### Problem details
Please render the entries below as a Markdown table with the columns No. and Entry Line, numbering each line in order and leaving out blank lines.
((
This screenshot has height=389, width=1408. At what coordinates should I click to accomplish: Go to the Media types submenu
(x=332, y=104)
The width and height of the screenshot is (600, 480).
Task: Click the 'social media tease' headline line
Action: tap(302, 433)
))
### Exercise response
| No. | Entry Line |
|---|---|
| 1 | This screenshot has height=389, width=1408. At what coordinates should I click to accomplish: Go to the Media types submenu |
| 2 | (x=332, y=104) |
| 3 | The width and height of the screenshot is (600, 480). |
| 4 | Task: Click the 'social media tease' headline line |
| 5 | Action: tap(302, 433) |